Material for this task
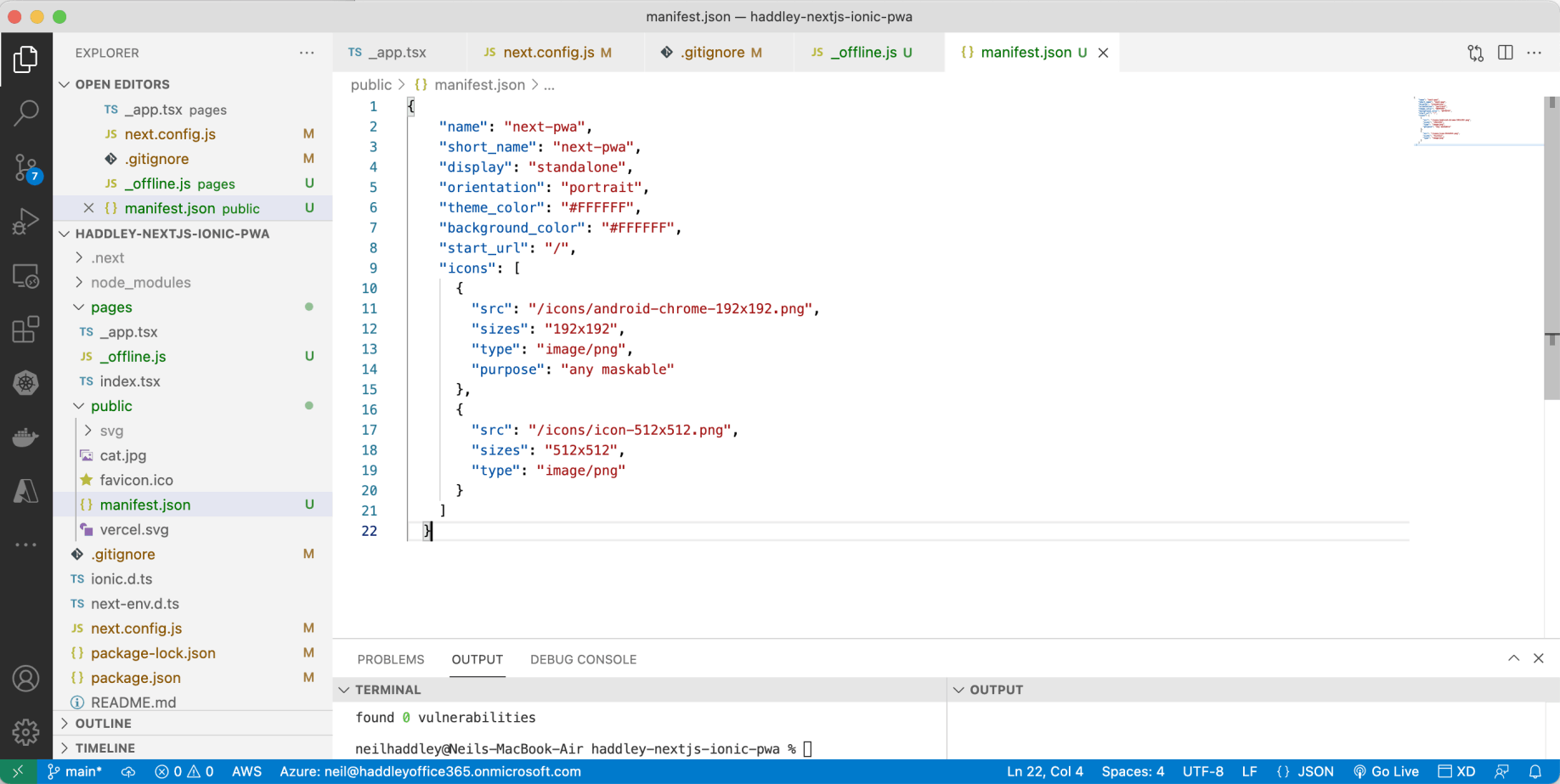1560x784 pixels.
Task: Expand the node_modules folder
Action: pos(140,282)
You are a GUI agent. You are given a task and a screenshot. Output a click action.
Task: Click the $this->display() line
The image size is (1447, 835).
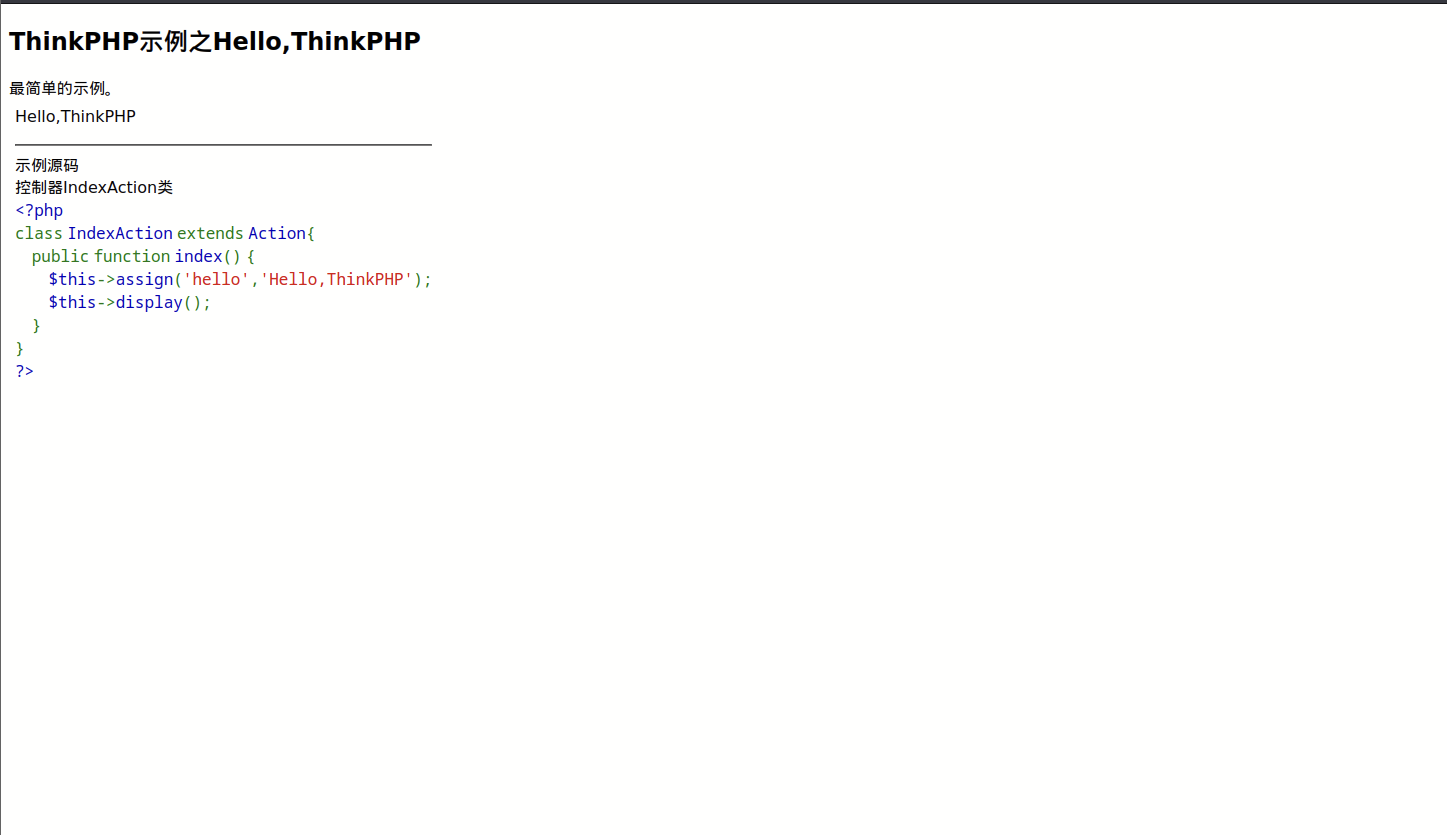pos(130,302)
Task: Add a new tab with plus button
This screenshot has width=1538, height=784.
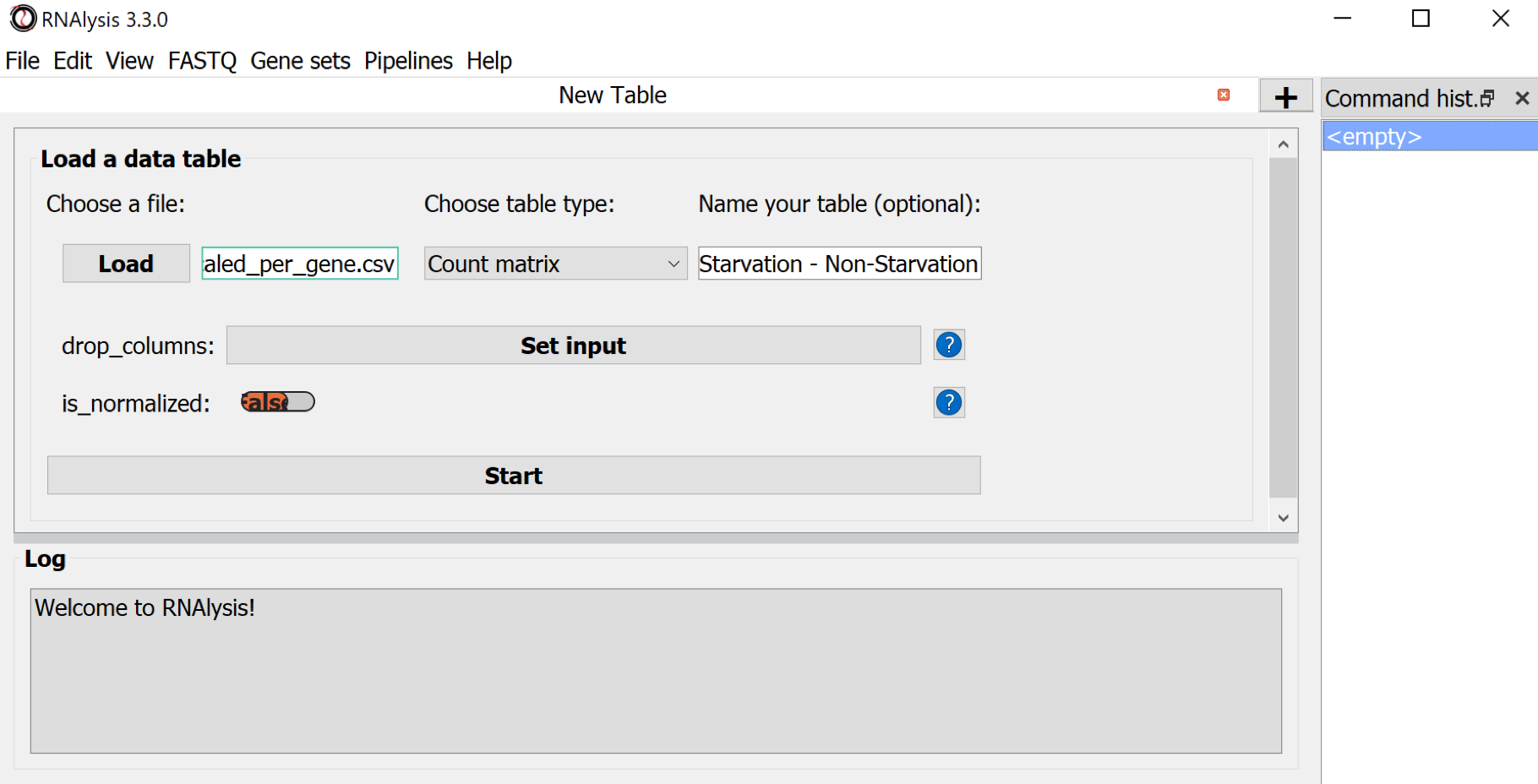Action: [1285, 97]
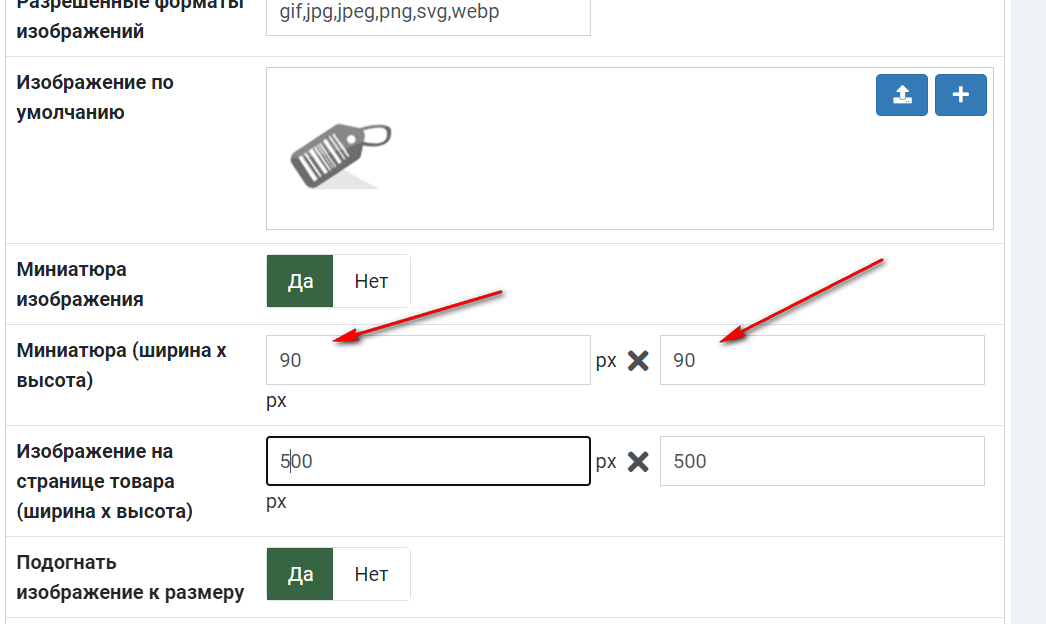
Task: Focus the thumbnail width field
Action: point(428,360)
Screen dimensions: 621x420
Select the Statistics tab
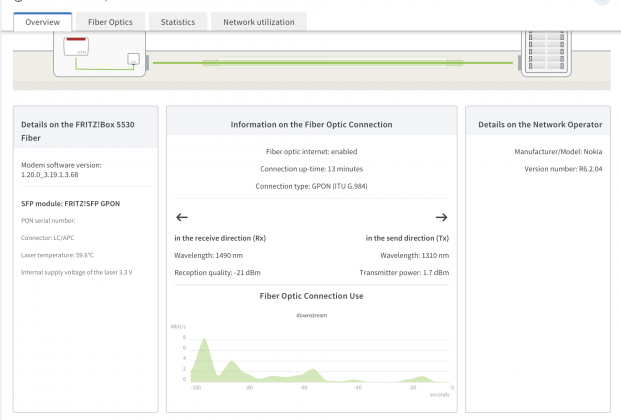pyautogui.click(x=178, y=21)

Requirement
Extract exactly the lines above from the line containing "Task: Add a new tab with plus button" through the last one, both ends included, but not the pictures.

The completed task
Task: Add a new tab with plus button
This screenshot has width=1538, height=784.
Action: [1285, 97]
Task: Focus the thumbnail width field
Action: point(428,360)
Screen dimensions: 621x420
Select the Statistics tab
pyautogui.click(x=178, y=21)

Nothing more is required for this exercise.